この取り組みの一貫として、ZEH(ゼロエネ住宅)に対する補助金制度があるのです。

 

しかし、この補助金制度ですが、具体的な件数や金額はその年度の予算によって異なってきます。

またこの制度はZEH(ゼロエネ住宅)の普及を推進するために設けられたものですので、期間等など未定となっています。

 

ゼロエネルギー住宅は、年々注目されてきています。

それに伴い申請者も増えてきていますので、審査も年々厳しくなってきているのも事実です。

 

 

・ZEH(ゼロエネ住宅)での生活の変化

ゼロエネルギー住宅は、環境などに優しいだけではありません。

ゼロエネルギー住宅は生活も変えてくれる住宅なのです。

 

ゼロエネルギー住宅の特徴は、省エネ性が極めて高く、生活に必要なエネルギーも自ら作り出せるということです。

太陽光発電システム以外に、家庭用燃料電池(エネファームなど)などでもエネルギー(発電)を作り出すことができます。

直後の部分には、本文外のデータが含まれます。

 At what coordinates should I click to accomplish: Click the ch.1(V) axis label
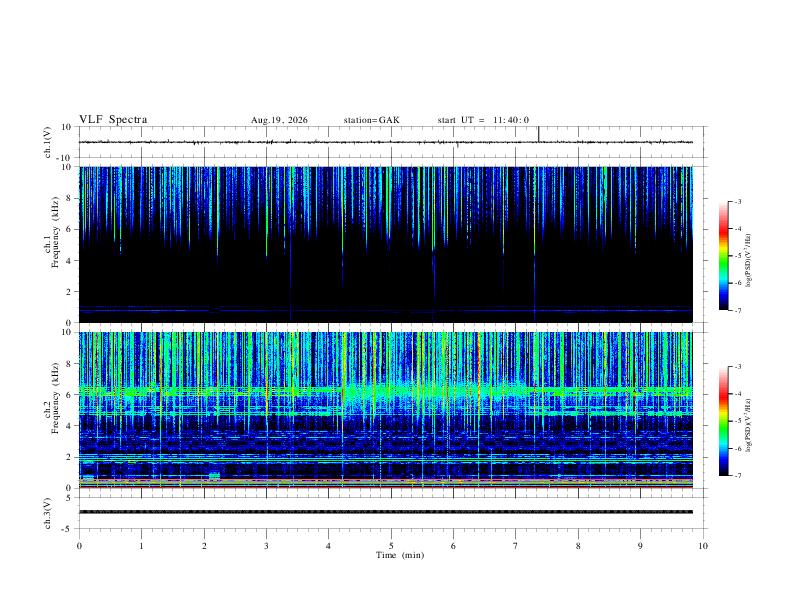48,142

また、家庭用燃料電池では、発電する際に熱が発生します。

この熱を給湯に利用することもできますし、この熱を利用して、温水床暖房にすることもできます。

 

このようにZEH(ゼロエネ住宅)は、省エネ性が非常に高く、作り出したエネルギーも無駄にすることがありませんので、ZEH(ゼロエネ住宅)は売電で利益を出すこともできると言われています。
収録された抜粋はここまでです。